January has been crazy. For one, I didn't see my oncologist once. Now, Dr. Lower is the best oncologist in the world if you ask me, but I'm not going to lie and say I missed chemo. I can't tell you how my calendar feels now that it is not in chemo's orbit. Honestly I think it's in shock with all those wide open spaces. Now what?
First it's just trying to resume its orbit around our family, and especially my redhead peeps who still flutter about and have not quite fled our nest.
On the 14th, a friend of ours, Jenn Silver, was performing at a UC pub and my Redheads surprised me by getting up on stage and singing the "Cancer is a Bitch" song they wrote for me.
On the 20th my baby girl turned 19. Here is our traditional "how old is the birthday kid" picture. Get it? The boys are holding up 20 and Amanda is minus-ing the 1 to = 19.
And here is their personal favorite traditional "kiss the birthday kid" photo.
My Amanda is following in my footsteps these days, having switched her major to Journalism. Recently she had her very first article published in the University of Cincinnati Newspaper. An opinion piece no less! Check it out here. She has also been quite a prolific little poetess lately. I have her blog listed under my blogspring at the bottom left of my blog. Or you can check it out, follow it, and most importantly, comment on it, here. She LOVES comments.
On the 22nd, my boys performed in concert with their friend, Logan Sand, as part of his Band.
Matt was stage right and played the acoustic guitar.
Mikey was stage left, on the Djembe.
The concert was at one of the coolest venues in Cincy, The 20th Century Theater. It was packed and it was a great show.

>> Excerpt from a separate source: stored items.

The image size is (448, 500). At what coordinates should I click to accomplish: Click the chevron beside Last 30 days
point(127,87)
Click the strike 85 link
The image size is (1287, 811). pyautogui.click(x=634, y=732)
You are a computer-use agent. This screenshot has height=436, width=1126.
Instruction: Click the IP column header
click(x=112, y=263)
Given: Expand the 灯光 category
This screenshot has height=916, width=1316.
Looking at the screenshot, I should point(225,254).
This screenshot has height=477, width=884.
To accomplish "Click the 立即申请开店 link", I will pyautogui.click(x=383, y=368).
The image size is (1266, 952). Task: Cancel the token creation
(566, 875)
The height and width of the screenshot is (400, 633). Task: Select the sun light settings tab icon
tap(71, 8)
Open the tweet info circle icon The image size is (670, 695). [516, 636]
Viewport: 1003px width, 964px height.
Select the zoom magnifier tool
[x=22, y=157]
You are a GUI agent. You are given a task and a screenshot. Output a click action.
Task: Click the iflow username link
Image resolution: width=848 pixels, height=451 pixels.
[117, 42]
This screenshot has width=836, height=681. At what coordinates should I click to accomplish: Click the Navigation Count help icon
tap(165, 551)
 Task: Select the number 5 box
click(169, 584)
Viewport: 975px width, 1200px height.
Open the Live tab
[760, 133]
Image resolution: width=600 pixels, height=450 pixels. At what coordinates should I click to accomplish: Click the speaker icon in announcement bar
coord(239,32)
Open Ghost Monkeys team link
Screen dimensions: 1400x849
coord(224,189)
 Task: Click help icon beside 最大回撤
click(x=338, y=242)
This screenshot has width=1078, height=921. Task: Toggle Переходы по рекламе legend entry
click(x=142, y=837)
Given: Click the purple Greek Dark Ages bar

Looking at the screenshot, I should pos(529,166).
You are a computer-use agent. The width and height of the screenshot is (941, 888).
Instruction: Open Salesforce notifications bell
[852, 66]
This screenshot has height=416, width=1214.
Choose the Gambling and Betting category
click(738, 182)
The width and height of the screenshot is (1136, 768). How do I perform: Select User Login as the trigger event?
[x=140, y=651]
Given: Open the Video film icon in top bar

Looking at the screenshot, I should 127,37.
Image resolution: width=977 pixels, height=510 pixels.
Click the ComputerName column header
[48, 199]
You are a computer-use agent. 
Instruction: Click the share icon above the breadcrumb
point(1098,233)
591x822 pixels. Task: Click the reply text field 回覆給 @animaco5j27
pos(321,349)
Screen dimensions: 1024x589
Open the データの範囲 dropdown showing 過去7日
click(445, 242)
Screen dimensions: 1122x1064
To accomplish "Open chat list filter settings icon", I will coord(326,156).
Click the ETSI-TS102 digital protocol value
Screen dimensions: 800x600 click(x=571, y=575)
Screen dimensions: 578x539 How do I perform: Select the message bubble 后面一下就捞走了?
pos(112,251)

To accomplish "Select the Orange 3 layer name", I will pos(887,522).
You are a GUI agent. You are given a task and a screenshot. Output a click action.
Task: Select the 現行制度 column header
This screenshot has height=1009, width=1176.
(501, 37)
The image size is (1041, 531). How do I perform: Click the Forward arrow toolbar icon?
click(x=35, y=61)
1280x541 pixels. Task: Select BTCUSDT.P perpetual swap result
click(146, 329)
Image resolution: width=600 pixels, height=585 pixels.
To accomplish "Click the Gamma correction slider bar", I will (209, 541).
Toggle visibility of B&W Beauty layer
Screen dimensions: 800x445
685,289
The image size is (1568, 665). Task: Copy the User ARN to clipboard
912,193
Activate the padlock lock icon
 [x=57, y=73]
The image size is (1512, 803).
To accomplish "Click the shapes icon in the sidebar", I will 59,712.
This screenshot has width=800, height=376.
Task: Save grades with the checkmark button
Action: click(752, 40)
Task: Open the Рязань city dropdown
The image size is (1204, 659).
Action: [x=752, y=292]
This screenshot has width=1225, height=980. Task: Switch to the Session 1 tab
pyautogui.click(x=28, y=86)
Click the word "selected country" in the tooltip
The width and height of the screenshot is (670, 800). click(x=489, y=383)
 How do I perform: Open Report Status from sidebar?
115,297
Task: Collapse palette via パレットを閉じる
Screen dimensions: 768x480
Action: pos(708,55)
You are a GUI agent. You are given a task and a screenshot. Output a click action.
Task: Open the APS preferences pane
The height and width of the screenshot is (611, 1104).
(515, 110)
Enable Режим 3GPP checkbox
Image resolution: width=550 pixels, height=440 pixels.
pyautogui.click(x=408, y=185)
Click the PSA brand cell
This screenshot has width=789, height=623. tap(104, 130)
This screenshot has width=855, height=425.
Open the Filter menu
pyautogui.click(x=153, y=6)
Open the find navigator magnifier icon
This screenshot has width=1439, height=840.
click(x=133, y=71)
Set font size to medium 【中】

Logan was releasing his sophomore CD, "New Day" and raising awareness and funds for their upcoming tour this summer. Yes, we are not just "letting" our boys go on tour, but are so excited for them. I might even be a roadie if they "let" me. You can check out and follow Logan Sand and the Band here. They are really good and I'm not just being biased. Even if I am a wee tiny bit.
On the 25th, the boys and I started back up for our final semester of co-op and homeschool. This is probably the part of my calendar that I have to make spaces for, because boy do we all have senioritis. Not to mention, spring fever. And I really do want to finish well. I think this has been weighing heavy on me because it feels like there is so much to do between now and our, I mean, the boys' graduation on May 15. Besides all the homeschool stuff, there is the spending time with part before they really learn to fly, like Amanda has, off to college.
With all this crazy fun with my calendar, I have been feeling the words Jesus said to his disciples when they kept falling asleep while he was praying in the Gethsemene: "The spirit is willing but the body is weak."
And honestly, my spirit is a little discouraged that my body isn't keeping up. I don't know if it is just the let down after being in fight mode for a year-and-a-half, but I seem to have hit some kind of wall and my blood pressure has taken a jolt. It has been spiking crazy like the January leaves of my calendar. My oncologist and general doc both think it's just aftershocks from chemo and that it will settle down and find it's new normal. I'm having to take Ativan twice a day to help the process. Which makes me not as productive as I feel like being. Which stresses me out a bit. Which doesn't help things. It's a vicious cycle.
Anyway, that leads me to the introspective part. What pressure I feel to fill the white spaces on my calendar in right. I don't want to waste a space. Who has the time to waste, really? But the words that seem to be percolating in me, are life after cancer and before death. Feels heavy, I know, but they are true. And I don't mean them morbidly, because the focus is on LIFE in between those two stages, the state I am in.
Besides calendar leaves, I have been reading some other leaves that have been helpful. I am glad my chemo brain is starting to let up and let me get back to reading like I used to, even if ever so slowly. But a book I have been working my way through, ever, so, slowly, through, despite and because of my chemo brain, is Surprised by Hope, by N. T. Wright. I dig his theology, but the title might have well had my name as its subtitle, because I just had to have it. I was really in the mood to be surprised by hope.
Hope in God, even in the middle of cancer, and come what may after cancer and before death, it is what I hold onto. It is what I hope to stay true to. It is what I hope to dive off and into the rest of my days. I hope I always leave it in my wake. I hope it's spoken with my last breath.
I'll close this lengthy post with a passage from Surprised by Hope that I have been trying to suck marrow out of and give myself a transfusion, so that my perspective will be in line as I fill in spaces on my calendar so they will be aligned to God:
"What you do in the present-by painting, preaching, singing, sewing, praying, teaching, building hospitals, digging wells, campaigning for justice, writing poems, caring for the needy, loving your neighbor as yourself-will last into God's future. These activities are not simply ways of making this present life a little less beastly, a little more bearable, until the day we leave it behind altogether....They are part of what we may call building for God's kingdom."